The defining feature of a block grant is the trade-off between flexibility and funding. Recipients gain administrative discretion and reduced reporting burdens, allowing them to tailor programs to local conditions; in exchange, block grants are typically funded as fixed or capped amounts rather than open-ended matching formulas, shifting fiscal risk to the states. Because allocations follow statutory formulas (population, poverty rates, prior spending) rather than reimbursing actual costs, block grants tend to grow more slowly than entitlement spending and can lose real value to inflation over time. They are central to the political philosophy of "New Federalism," advanced by Presidents Richard Nixon and Ronald Reagan, who sought to devolve authority from Washington to the states and consolidate fragmented categorical programs into fewer, broader streams.
Landmark examples include the Community Development Block Grant (CDBG), created by the Housing and Community Development Act of 1974, and the consolidation of numerous categorical programs under the Omnibus Budget Reconciliation Act of 1981 during Reagan's first term. The most consequential modern instance is Temporary Assistance for Needy Families (TANF), established by the Personal Responsibility and Work Opportunity Reconciliation Act of 1996, which converted the open-ended AFDC entitlement into a capped block grant—frozen at roughly $16.5 billion annually since 1996 and substantially eroded in real terms by 2026. Other examples include the Social Services Block Grant and the Child Care and Development Block Grant. Proposals to convert Medicaid and SNAP into block grants recur in budget debates, prized by advocates for cost control and criticized for cutting countercyclical support during recessions.

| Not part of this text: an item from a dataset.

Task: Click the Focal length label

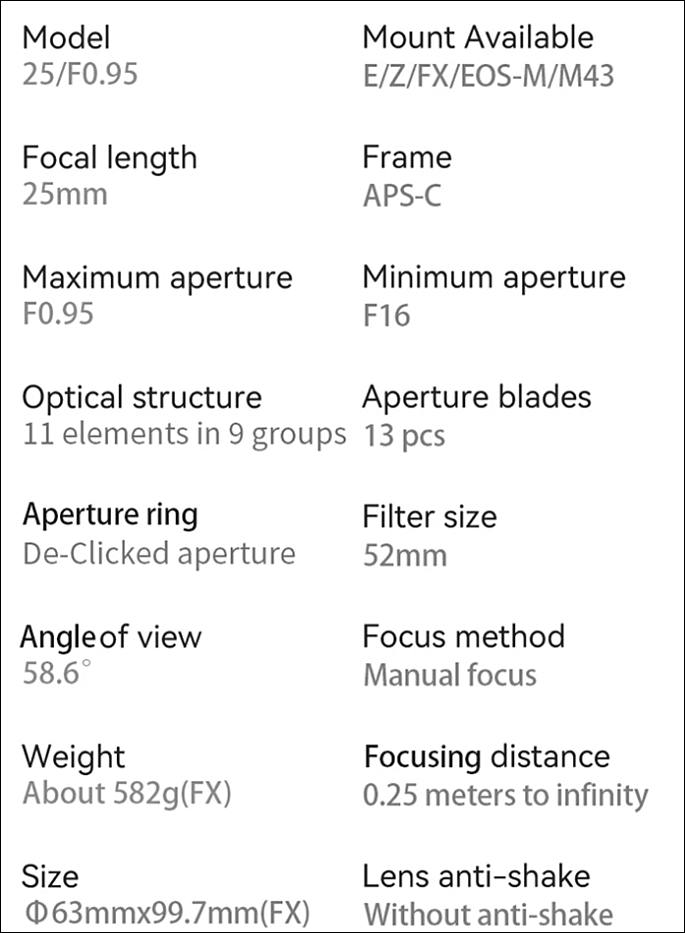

For the FSOT and U.S. Government coursework, block grants appear in questions on federalism, fiscal policy, and the structure of intergovernmental relations. Examiners commonly test the distinction between categorical grants, block grants, and revenue sharing; the link to Nixon–Reagan "New Federalism" and devolution; and the policy consequences of capped versus matching funding. A frequent question angle asks why states prefer block grants for flexibility while interest groups often prefer categorical grants for guaranteed program funding, and how South Dakota v. Dole established the constitutional ceiling on attaching conditions to federal money.
Example
In 1996, President Bill Clinton signed the welfare-reform law replacing the AFDC entitlement with the TANF block grant, capping federal welfare funding at about $16.5 billion per year and granting states broad discretion over eligibility and work requirements.
Frequently asked questions
Categorical grants fund narrowly defined programs with detailed conditions and often require state matching, while block grants fund broad functional areas with wide recipient discretion and minimal strings. Categorical grants give Washington more control; block grants favor state flexibility.